LAUNCESTON, Australia, Aug 11 (Reuters) – China’s imports of major commodities are holding up well, according to market consensus, but that in itself is quite concerning for the overall state of the world’s second-biggest economy.
Commodities are often viewed as the canary in the coal mine, with falling demand a sign of economic troubles ahead. Likewise, consumption of natural resources should pick up ahead of a more general recovery.
The fact commodity imports haven’t weakened does allow some of the more alarmist views of China’s economy to be discounted.
But equally, the absence of a resurgence in imports means any significant, infrastructure-led recovery is not yet on the horizon, even if it is coming, as is the widely-held conviction.
“July commodity imports held up,” was how Barclays headlined a report on China’s trade data, while London-based consultancy Capital Economics said, “Commodity imports hold up well.”
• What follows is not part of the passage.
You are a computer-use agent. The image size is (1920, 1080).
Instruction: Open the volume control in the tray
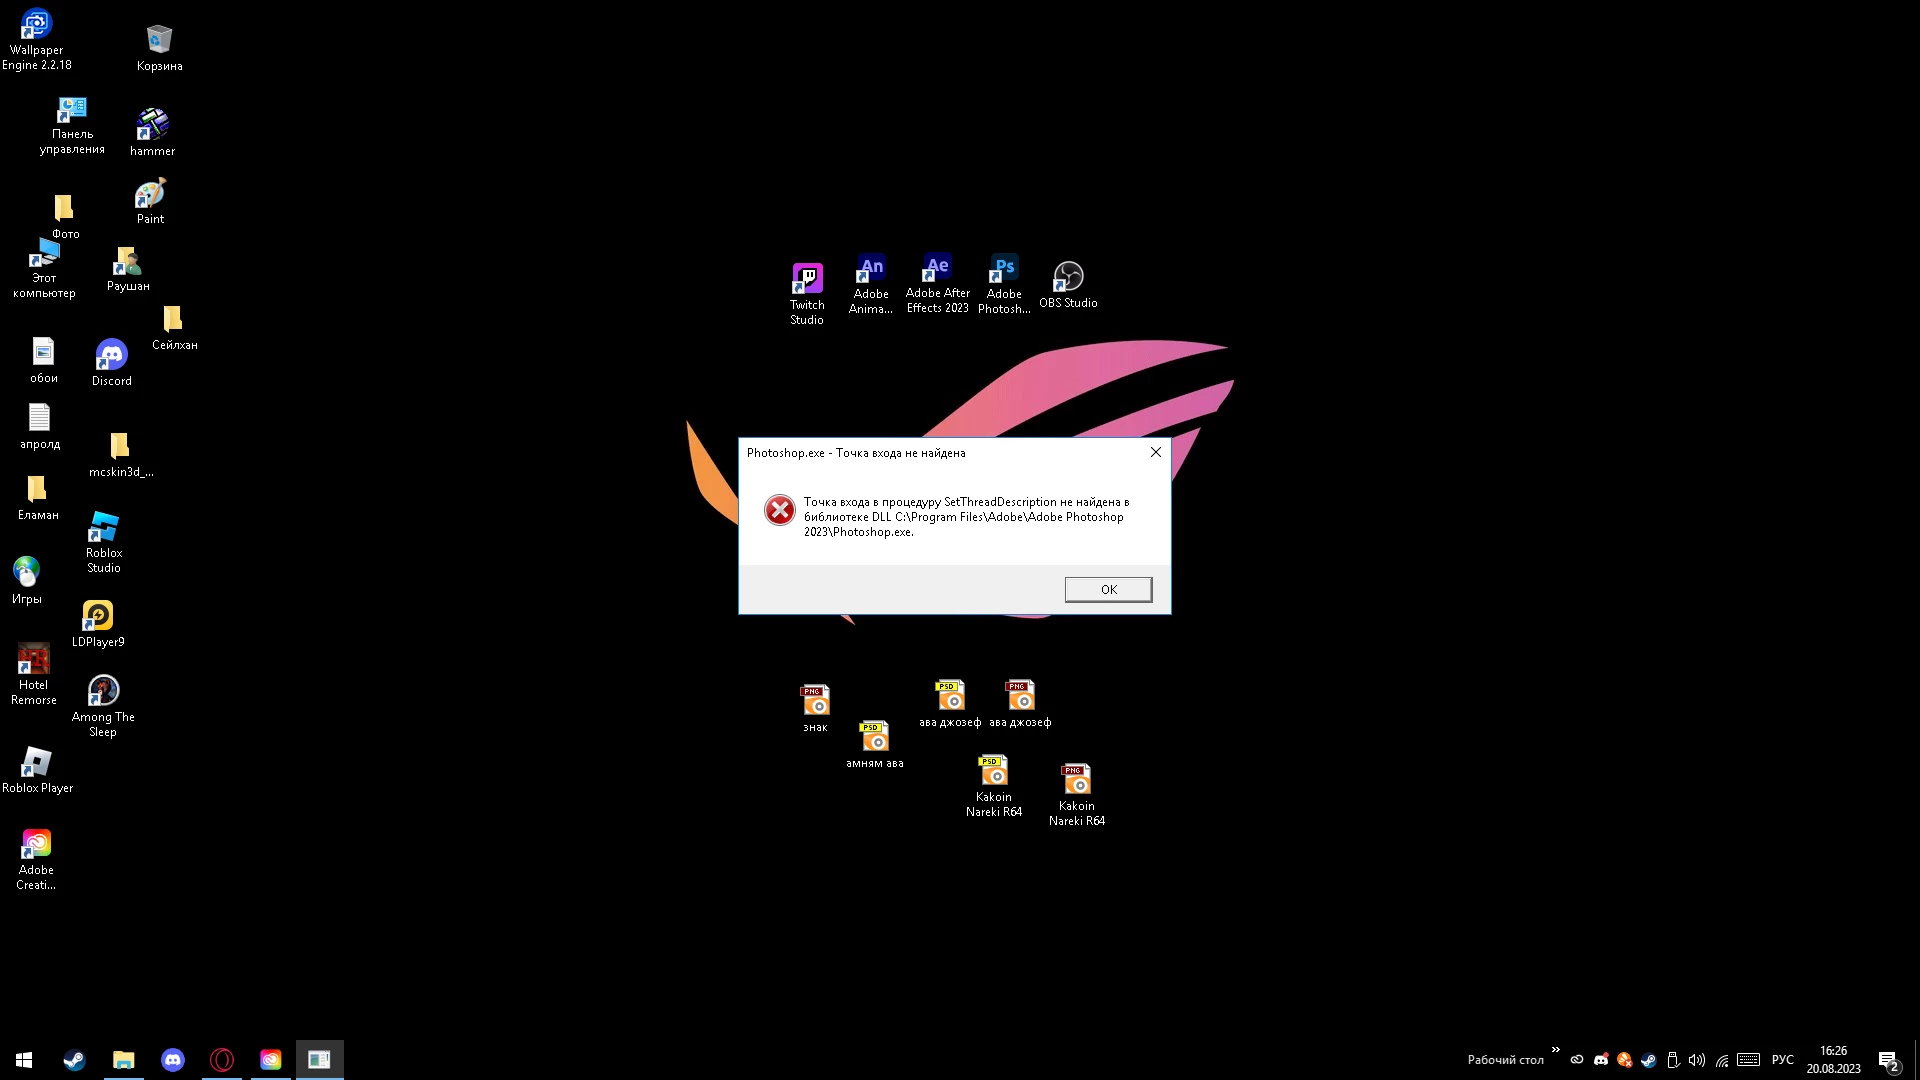coord(1696,1060)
These were just two of several reports that struck similar notes, although many analysts also questioned whether those commodities exhibiting strength in imports are doing so because of underlying demand in China, or for other reasons.
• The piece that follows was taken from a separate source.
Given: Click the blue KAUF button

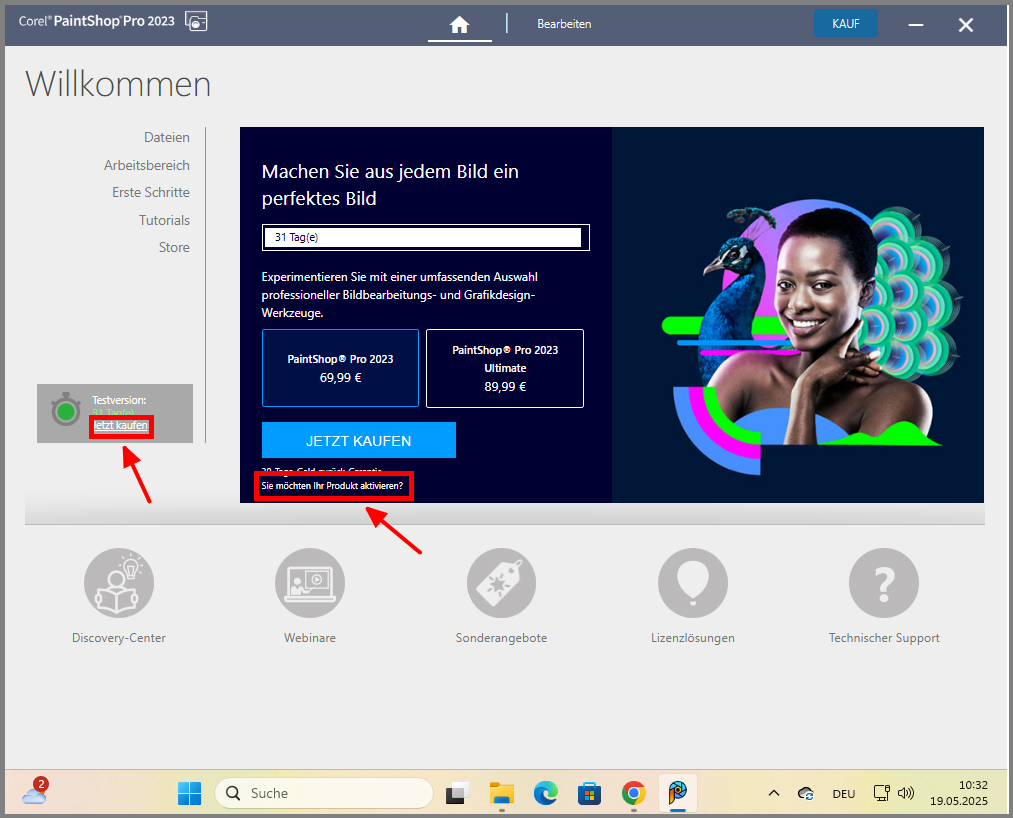Looking at the screenshot, I should click(845, 23).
Crude oil imports, for instance, rose to 30.71 million tonnes in July, a gain of 4.1 percent on the prior month and 29.3 percent higher than in the same month a year ago.
For the first seven months of 2015, crude imports have jumped 10.4 percent, according to customs data.
On the surface this looks like a strong reading, but there are two factors at work that undermine the view that China’s fuel demand is robust.